Fa’iza could not hide her emotions as she expressed fears about her educational pursuit and that of her younger siblings in the face of the dying business.
“We depend on this business for everything including our education. Under the lockdown, because nobody goes out, the little capital we had for the business was used up to sustain the family. Now I don’t know what will happen if schools resume,” she said.
Before the outbreak of COVID-19 in Kano state and eventual lockdown of business activities, Fa’iza used to come around to help her mother, a food vendor, in serving customers. Their food stand was always a busy hub for company workers around the area.
Malam Hamza Abdullahi, another food vendor at Karkasara quarters, said he had lost 70 percent of his business to COVID-19 lockdown.
He said both the capital and customer base of his eatery have dropped significantly and had to borrow to raise funds to start up the business altogether again.

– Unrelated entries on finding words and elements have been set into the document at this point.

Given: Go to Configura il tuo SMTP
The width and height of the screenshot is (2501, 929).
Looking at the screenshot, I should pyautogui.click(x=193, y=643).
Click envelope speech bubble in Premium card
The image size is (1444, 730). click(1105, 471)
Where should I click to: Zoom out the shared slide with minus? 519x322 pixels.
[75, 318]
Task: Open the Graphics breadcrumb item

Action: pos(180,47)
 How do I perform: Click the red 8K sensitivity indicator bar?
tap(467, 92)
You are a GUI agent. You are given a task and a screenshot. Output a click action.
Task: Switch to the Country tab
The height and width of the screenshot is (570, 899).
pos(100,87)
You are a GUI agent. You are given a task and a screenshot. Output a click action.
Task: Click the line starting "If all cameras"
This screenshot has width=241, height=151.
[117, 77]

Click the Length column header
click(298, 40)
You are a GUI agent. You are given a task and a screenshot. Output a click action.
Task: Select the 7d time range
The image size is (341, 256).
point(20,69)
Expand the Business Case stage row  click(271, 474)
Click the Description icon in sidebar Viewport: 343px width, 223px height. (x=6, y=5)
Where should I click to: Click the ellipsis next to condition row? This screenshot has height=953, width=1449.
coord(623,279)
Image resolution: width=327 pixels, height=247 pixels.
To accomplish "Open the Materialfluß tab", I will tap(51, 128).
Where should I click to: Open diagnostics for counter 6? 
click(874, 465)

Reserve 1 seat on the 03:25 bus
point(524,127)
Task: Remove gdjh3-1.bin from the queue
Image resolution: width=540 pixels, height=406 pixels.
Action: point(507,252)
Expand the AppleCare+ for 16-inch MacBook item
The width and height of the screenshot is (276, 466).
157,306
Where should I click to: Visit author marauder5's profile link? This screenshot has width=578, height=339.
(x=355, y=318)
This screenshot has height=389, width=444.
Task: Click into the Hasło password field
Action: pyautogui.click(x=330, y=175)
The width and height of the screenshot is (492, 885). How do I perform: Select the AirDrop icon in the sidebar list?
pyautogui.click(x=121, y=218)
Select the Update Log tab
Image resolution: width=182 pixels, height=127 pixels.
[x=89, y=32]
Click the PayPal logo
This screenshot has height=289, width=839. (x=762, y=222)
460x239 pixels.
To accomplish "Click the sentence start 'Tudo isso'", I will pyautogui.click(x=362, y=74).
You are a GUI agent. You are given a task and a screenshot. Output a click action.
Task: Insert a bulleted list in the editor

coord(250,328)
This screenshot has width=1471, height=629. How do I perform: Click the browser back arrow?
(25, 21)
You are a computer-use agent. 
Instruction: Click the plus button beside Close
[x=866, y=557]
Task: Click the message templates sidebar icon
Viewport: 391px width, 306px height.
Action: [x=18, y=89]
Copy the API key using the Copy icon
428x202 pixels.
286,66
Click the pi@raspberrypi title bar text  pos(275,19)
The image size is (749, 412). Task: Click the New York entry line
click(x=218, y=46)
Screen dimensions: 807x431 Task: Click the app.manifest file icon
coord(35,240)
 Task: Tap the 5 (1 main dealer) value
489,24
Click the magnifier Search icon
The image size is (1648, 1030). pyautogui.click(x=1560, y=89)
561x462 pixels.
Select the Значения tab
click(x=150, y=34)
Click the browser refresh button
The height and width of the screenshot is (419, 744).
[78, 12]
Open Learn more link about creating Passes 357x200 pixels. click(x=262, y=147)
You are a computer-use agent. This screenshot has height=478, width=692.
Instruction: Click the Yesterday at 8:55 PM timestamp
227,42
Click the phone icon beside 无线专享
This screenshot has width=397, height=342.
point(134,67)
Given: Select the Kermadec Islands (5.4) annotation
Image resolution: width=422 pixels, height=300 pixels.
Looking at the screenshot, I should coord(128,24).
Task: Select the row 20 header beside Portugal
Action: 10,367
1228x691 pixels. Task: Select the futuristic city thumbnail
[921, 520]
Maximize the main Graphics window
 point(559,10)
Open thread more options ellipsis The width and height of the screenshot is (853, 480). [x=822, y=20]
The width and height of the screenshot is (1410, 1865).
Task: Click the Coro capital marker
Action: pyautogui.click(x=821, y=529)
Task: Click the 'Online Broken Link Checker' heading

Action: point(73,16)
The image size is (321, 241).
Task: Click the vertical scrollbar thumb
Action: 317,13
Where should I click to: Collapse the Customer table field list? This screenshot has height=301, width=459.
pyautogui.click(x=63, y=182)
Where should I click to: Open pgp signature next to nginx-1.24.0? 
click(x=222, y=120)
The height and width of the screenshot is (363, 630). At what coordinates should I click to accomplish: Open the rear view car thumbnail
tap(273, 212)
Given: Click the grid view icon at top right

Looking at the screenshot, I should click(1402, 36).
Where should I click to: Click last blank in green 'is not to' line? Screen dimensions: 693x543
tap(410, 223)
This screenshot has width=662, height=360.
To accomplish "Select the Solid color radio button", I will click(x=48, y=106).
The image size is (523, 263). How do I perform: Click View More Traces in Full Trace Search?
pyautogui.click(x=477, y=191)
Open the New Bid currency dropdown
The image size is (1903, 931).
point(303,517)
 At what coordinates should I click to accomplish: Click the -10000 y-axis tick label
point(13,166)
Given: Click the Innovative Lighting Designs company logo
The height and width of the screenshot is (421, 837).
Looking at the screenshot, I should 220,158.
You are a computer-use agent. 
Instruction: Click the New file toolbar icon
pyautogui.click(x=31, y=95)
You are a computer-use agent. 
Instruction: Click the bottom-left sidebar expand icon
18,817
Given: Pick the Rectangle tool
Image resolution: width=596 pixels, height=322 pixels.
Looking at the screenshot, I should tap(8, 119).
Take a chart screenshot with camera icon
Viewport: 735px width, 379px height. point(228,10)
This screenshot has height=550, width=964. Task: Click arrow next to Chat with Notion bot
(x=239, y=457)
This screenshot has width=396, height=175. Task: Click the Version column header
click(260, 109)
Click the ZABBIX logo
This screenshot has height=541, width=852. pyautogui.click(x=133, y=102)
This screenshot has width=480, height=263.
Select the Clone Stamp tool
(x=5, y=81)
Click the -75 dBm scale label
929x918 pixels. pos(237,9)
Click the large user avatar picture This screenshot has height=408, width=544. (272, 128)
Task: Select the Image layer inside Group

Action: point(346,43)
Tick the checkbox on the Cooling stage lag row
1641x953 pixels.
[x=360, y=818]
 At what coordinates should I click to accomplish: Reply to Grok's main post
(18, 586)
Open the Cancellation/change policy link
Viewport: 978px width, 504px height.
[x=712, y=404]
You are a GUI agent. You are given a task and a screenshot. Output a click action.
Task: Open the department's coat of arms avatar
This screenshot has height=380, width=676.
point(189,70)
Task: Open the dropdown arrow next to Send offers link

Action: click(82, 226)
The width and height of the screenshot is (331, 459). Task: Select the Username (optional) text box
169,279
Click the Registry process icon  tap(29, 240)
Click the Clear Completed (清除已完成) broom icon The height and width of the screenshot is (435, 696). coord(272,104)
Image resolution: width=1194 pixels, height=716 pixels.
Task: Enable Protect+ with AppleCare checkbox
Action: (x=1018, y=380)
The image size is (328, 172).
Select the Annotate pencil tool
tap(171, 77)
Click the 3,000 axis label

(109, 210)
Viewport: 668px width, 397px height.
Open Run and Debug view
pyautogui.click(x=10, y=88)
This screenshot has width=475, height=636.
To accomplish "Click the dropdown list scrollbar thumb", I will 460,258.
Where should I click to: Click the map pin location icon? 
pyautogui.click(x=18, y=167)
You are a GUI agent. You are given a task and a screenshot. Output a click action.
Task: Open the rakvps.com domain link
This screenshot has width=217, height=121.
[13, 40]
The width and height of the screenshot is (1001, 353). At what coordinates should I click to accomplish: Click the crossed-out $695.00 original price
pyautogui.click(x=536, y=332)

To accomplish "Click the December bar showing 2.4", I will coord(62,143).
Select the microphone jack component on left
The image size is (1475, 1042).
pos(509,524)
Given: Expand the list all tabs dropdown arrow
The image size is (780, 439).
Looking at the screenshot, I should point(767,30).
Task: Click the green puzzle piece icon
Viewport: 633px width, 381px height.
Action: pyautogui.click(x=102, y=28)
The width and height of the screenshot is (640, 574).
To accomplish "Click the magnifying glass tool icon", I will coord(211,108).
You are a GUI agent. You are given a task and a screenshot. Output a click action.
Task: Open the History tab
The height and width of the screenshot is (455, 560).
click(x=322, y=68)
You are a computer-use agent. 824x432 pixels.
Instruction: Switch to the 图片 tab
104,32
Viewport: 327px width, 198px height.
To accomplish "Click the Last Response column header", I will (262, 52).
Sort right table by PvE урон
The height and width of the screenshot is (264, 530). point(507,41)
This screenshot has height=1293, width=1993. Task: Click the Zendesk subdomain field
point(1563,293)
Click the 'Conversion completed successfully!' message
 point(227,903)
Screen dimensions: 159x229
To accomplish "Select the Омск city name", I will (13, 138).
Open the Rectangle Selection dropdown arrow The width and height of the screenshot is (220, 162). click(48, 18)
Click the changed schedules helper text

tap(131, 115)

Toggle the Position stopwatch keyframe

“This lockdown has affected not only the small scale businesses but even the individuals, the customers do not have money and once they don’t have money our businesses will not move,” Abdullahi said.
He appealed to the government at both state and federal levels to come up with a deliberate plan in order to directly assist small scale businesses to come back to life in the post COVID-19 era.
Similarly, a street hawker, who sells oranges and other fruits at Kofar Ruwa market, said he has ‘eaten’ virtually all his capital during the lockdown period.
Malam Usman Kyauta, who is in his 40s, said as a family man, “one can’t keep his family hungry even when markets don’t open. I exhausted all I have during the period, now I have to start all over.”
He added that though markets in Kano had reopened partially, the daily return he was making was not sufficient when compared to life before the lockdown.
Like many other SMEs, Kyauta now relies on small loans from his wholesalers.
“My capital is not more than N20,000; if I could get assistance from the government, I will easily recover. Small businesses like mine are very essential to the economic development of the country,” Kyauta concluded.
Ibrahim Danladi, who relies on selling recharge cards around Yankura and Sabon Gari markets in Kano metropolis, re-emphasised the lamentation that cut across small scale business owners.
He said like his colleagues, his capital was no more.
“We are now running on credit,” he added.